Modern C++ programming: Coroutines with Boost

(c) https://xkcd.com/303/

We’re rewriting our network stack in Icinga 2.11 in order to to eliminate bugs with timeouts, connection problems, improve the overall performance. Last but not least, we want to use modern library code instead of many thousands of lines of custom written code. More details can be found in this GitHub issue.

From a developer’s point of view, we’ve evaluated different libraries and frameworks before deciding on a possible solution. Alex created several PoCs and already did a deep-dive into several Boost libraries and modern application programming. This really is a challenge for me, keeping up with the new standards and possibilities. Always learning, always improving, so I had a read on the weekend in “Boost C++ Application Development Cookbook – Second Edition“.

One of things which are quite resource consuming in Icinga 2 Core is multi threading with locks, waits and context switching. The more threads you spawn and manage, the more work needs to be done in the Kernel, especially on (embedded) hardware with a single CPU core. Jean already shared insights how Go solves this with Goroutines, now I am looking into Coroutines in C++.

 

Coroutine – what’s that?

Typically, a function in a thread runs, waits for locks, and later returns, freeing the locked resource. What if such a function could be suspended at certain points, and continue once there’s resources available again? The benefit would also be that wait times for locks are reduced.

Boost Coroutine as library provides this functionality. Whenever a function is suspended, its frame is put onto the stack. At a later point, it is then resumed. In the background, the Kernel is not needed for context switching as only stack pointers are stored. This is done with Boost’s Context library which uses hardware registers, and is not portable. Some architectures don’t support it yet (like Sparc).

Boost.Context is a foundational library that provides a sort of cooperative multitasking on a single thread. By providing an abstraction of the current execution state in the current thread, including the stack (with local variables) and stack pointer, all registers and CPU flags, and the instruction pointer, a execution context represents a specific point in the application’s execution path. This is useful for building higher-level abstractions, like coroutinescooperative threads (userland threads) or an equivalent to C# keyword yield in C++.

callcc()/continuation provides the means to suspend the current execution path and to transfer execution control, thereby permitting another context to run on the current thread. This state full transfer mechanism enables a context to suspend execution from within nested functions and, later, to resume from where it was suspended. While the execution path represented by a continuation only runs on a single thread, it can be migrated to another thread at any given time.

context switch between threads requires system calls (involving the OS kernel), which can cost more than thousand CPU cycles on x86 CPUs. By contrast, transferring control vias callcc()/continuation requires only few CPU cycles because it does not involve system calls as it is done within a single thread.

TL;DR – in the way we write our code, we can suspend function calls and free resources for other functions requiring it, without typical thread context switches enforced by the Kernel. A more deep-dive into Coroutines, await and concurrency can be found in this presentation and this blog post.

 

A simple Example

$ vim coroutine.cpp

#include <boost/coroutine/all.hpp>
#include <iostream>

using namespace boost::coroutines;

void coro(coroutine::push_type &yield)

INFORMATION SHOWN
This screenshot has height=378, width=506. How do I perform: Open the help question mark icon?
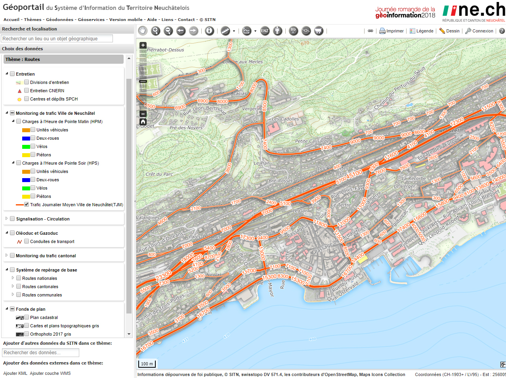coord(502,31)
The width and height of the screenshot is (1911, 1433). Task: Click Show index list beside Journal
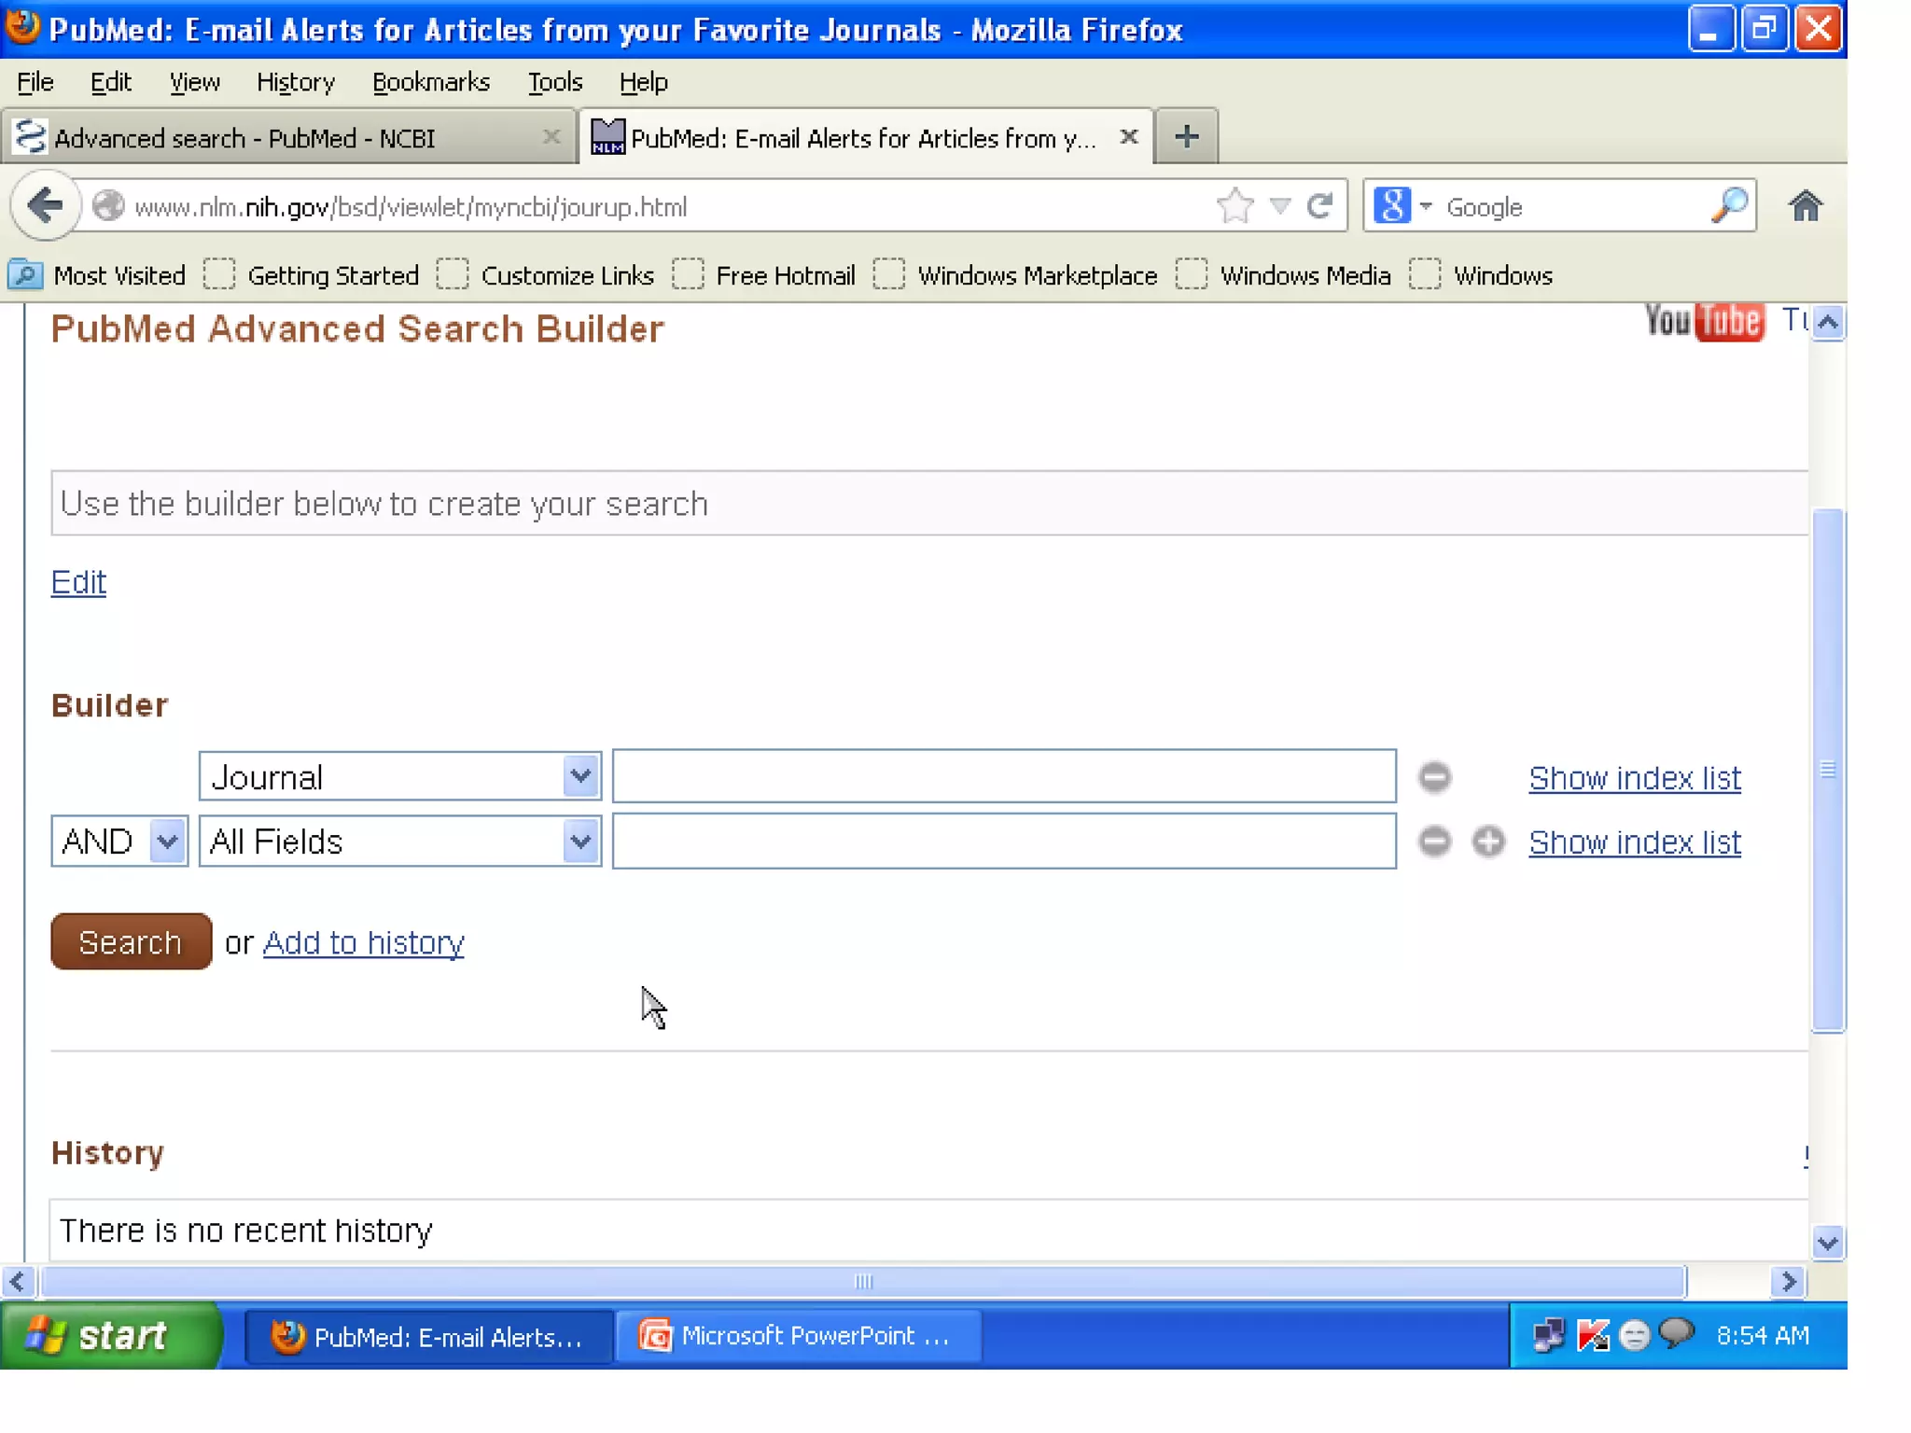coord(1634,777)
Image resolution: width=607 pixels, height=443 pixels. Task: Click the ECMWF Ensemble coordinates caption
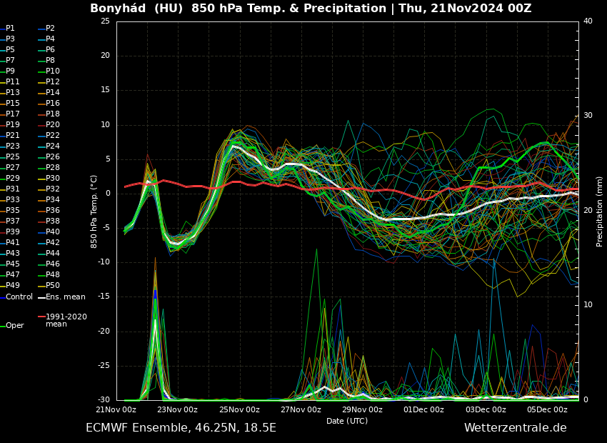181,428
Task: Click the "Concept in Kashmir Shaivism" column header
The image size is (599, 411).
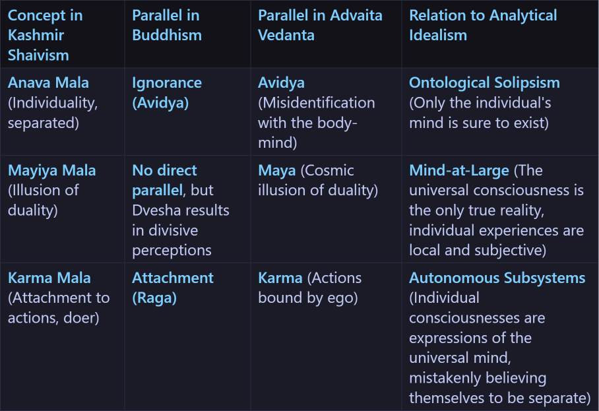Action: coord(45,35)
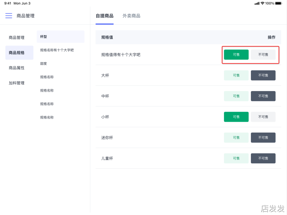
Task: Mark 中杯 as 不可售
Action: pyautogui.click(x=263, y=96)
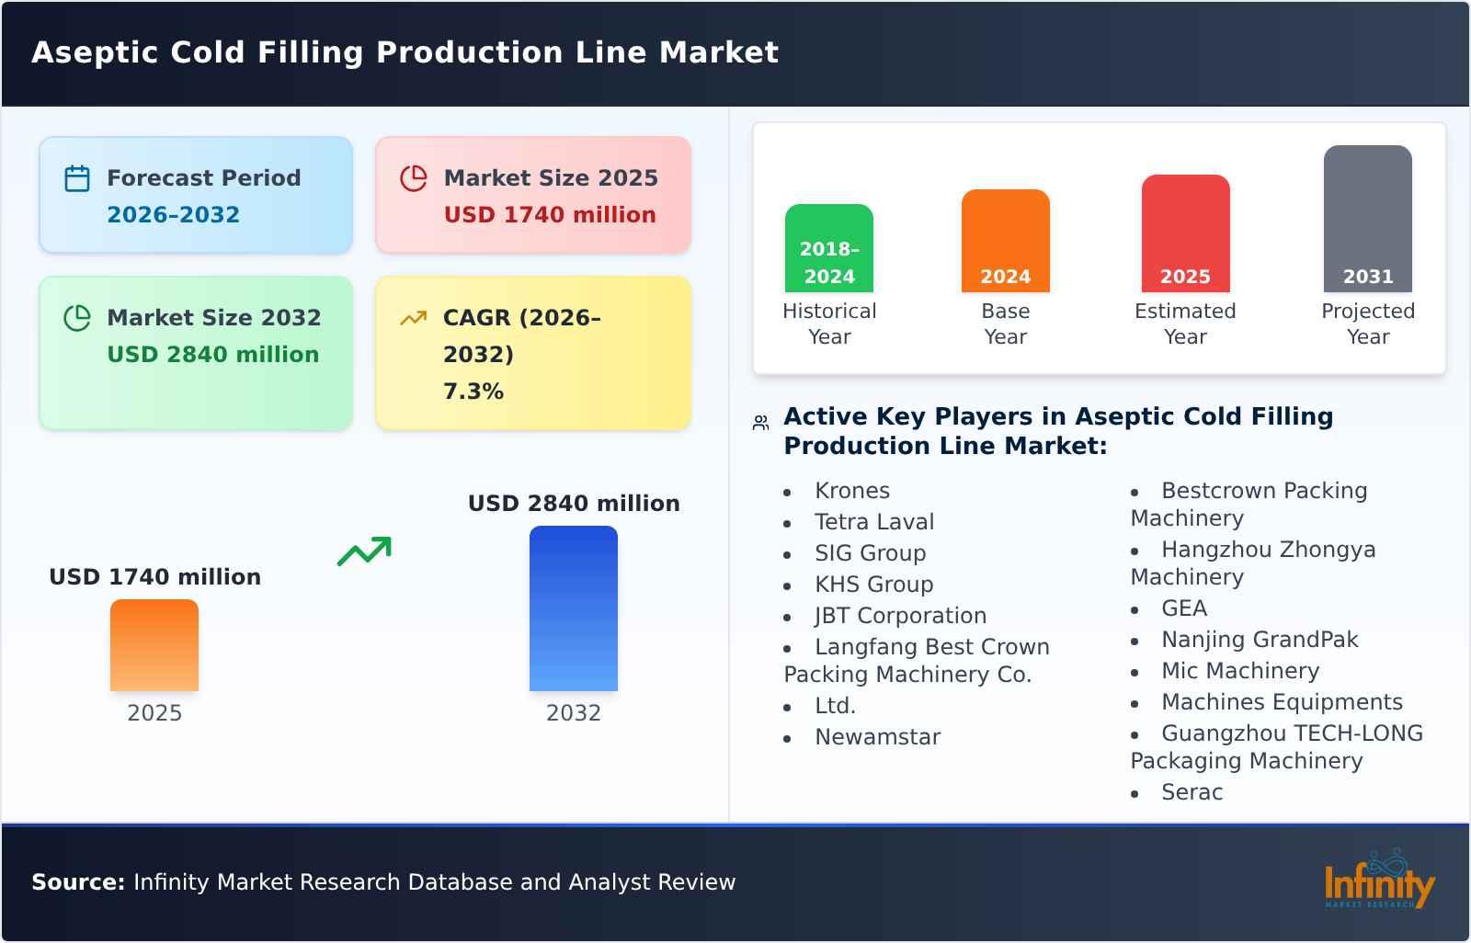Image resolution: width=1471 pixels, height=943 pixels.
Task: Click the orange 2025 market size bar
Action: click(154, 645)
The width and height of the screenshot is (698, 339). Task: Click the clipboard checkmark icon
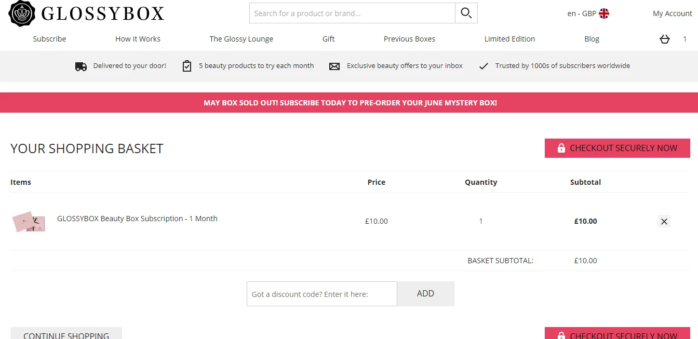click(187, 66)
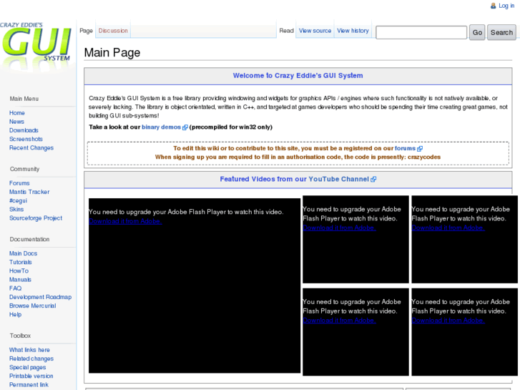The height and width of the screenshot is (390, 520).
Task: Switch to the Discussion tab
Action: click(113, 31)
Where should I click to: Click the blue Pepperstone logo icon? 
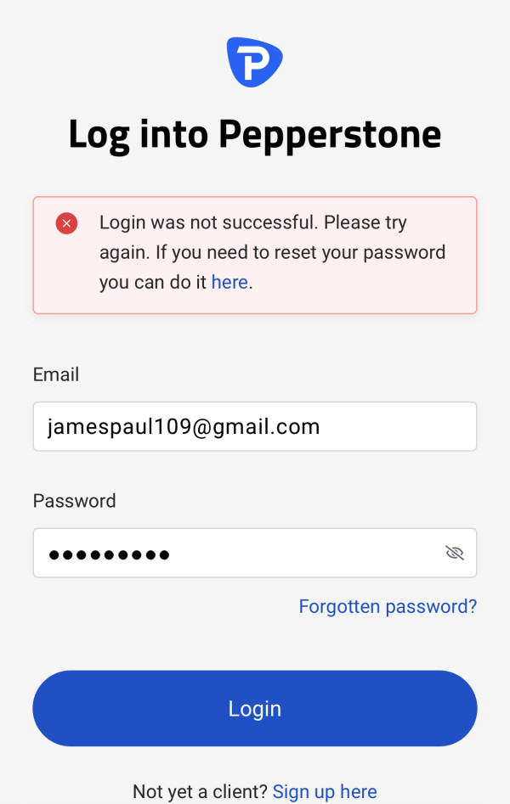(x=255, y=62)
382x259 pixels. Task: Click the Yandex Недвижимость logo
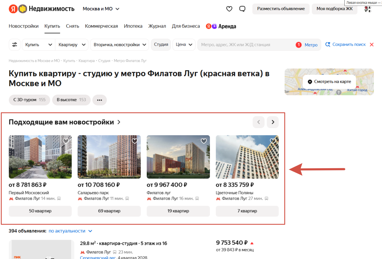pyautogui.click(x=42, y=9)
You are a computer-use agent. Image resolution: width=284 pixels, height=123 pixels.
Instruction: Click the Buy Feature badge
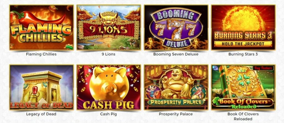pos(263,68)
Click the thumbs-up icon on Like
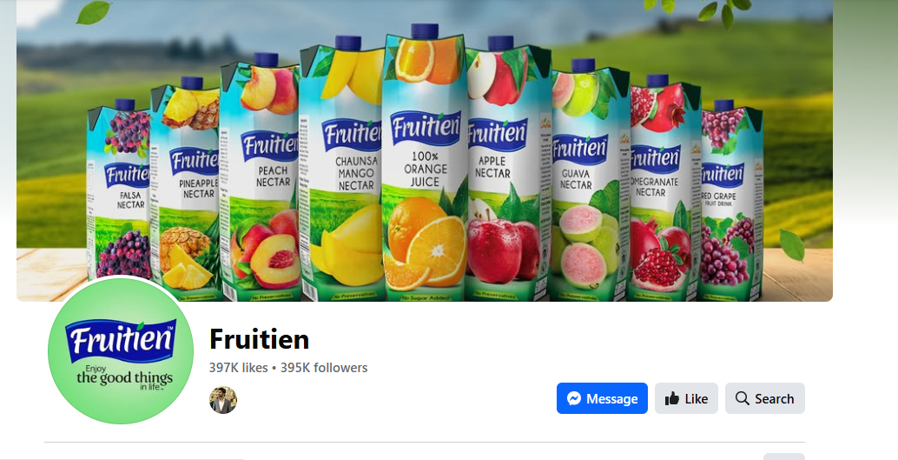Image resolution: width=898 pixels, height=460 pixels. click(x=672, y=398)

TO-DO LIST
**a)** In the Boost coroutines article, which architecture does Boost's Context library not support yet?
**b)** Extend the Boost coroutines article from the point where it stops.

FINAL ANSWERS
**a)** Sparc.

**b)**
{
        std::cout << "[coro]: Helloooooooooo" << std::endl;
        /* Suspend here, wait for resume. */
        yield();
        std::cout << "[coro]: Just awesome, this coroutine " << std::endl;
}

int main()
{
        coroutine::pull_type resume{coro};
        /* coro is called once, and returns here. */

        std::cout << "[main]: ....... " << std::endl; //flush here

        /* Now resume the coro. */
        resume();

        std::cout << "[main]: here at NETWAYS! :)" << std::endl;
}

 

Build it

On macOS, you can install Boost like this, Linux and Windows require some more effort listed in the Icinga development docs). You’ll also need CMake and g++/clang as build tool.

brew install ccache boost cmake 

Add the following CMakeLists.txt file into the same directory:

$ vim CMakeLists.txt

cmake_minimum_required(VERSION 2.8.8)
set(BOOST_MIN_VERSION "1.66.0")

set(CMAKE_CXX_FLAGS "${CMAKE_CXX_FLAGS} -std=c++0x")

find_package(Boost ${BOOST_MIN_VERSION} COMPONENTS context coroutine date_time thread system program_options regex REQUIRED)

# Boost.Coroutine2 (the successor of Boost.Coroutine)
# (1) doesn't even exist in old Boost versions and
# (2) isn't supported by ASIO, yet.
add_definitions(-DBOOST_COROUTINES_NO_DEPRECATION_WARNING)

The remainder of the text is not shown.